(Part of a data file)
■ ■ ■ ■ ■ ■ ■

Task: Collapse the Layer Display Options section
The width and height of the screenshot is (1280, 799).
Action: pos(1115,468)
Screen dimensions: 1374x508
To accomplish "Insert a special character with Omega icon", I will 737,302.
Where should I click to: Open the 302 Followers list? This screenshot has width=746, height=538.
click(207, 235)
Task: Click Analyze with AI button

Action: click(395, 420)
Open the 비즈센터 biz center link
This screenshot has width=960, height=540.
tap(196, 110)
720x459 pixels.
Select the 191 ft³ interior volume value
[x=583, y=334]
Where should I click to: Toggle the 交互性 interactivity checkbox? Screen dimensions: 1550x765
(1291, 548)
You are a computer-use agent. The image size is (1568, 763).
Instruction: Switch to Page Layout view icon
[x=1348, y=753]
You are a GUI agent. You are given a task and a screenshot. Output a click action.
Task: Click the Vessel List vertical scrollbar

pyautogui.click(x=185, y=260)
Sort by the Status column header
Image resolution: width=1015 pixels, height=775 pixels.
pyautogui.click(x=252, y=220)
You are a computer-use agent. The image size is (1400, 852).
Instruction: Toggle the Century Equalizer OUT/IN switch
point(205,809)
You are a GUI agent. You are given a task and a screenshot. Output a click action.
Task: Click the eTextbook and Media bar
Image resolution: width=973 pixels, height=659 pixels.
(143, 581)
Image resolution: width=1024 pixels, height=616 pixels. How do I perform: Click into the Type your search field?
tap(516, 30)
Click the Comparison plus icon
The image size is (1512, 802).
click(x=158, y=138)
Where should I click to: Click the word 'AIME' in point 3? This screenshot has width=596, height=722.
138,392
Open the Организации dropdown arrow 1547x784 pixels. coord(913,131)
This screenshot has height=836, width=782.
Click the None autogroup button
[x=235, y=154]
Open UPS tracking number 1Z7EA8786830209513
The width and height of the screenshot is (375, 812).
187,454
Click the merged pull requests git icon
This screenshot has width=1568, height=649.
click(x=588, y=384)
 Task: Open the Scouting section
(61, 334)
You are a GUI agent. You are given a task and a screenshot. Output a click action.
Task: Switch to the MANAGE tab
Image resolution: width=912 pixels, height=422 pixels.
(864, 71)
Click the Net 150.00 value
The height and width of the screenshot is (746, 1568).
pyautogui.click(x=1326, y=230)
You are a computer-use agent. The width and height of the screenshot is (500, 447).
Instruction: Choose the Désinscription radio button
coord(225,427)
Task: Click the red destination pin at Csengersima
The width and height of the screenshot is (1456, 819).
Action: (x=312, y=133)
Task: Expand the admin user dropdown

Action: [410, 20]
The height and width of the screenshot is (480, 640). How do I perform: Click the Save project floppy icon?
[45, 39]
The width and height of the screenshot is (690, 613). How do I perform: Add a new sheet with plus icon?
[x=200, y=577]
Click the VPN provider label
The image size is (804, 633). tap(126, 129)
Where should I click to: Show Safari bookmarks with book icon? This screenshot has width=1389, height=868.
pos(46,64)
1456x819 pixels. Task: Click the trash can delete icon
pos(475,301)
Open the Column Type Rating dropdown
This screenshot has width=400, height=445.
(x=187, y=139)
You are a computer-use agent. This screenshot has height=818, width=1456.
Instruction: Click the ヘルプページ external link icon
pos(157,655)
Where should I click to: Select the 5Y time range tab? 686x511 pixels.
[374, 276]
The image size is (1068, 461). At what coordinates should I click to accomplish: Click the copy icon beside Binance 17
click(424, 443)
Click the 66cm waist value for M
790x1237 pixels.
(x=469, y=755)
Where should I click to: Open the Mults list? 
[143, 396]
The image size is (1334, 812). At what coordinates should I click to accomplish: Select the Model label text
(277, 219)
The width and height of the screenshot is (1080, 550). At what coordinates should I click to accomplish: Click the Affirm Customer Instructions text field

■ ■ ■ ■ ■ ■ ■

The exercise:
Copy the records above verbatim, starting at the line containing "You are a computer-use agent. The image size is (1568, 763)." and ending with the line containing "pyautogui.click(x=252, y=220)", with both of those lines included.

Expected output:
You are a computer-use agent. The image size is (1568, 763).
Instruction: Switch to Page Layout view icon
[x=1348, y=753]
You are a GUI agent. You are given a task and a screenshot. Output a click action.
Task: Click the Vessel List vertical scrollbar

pyautogui.click(x=185, y=260)
Sort by the Status column header
Image resolution: width=1015 pixels, height=775 pixels.
pyautogui.click(x=252, y=220)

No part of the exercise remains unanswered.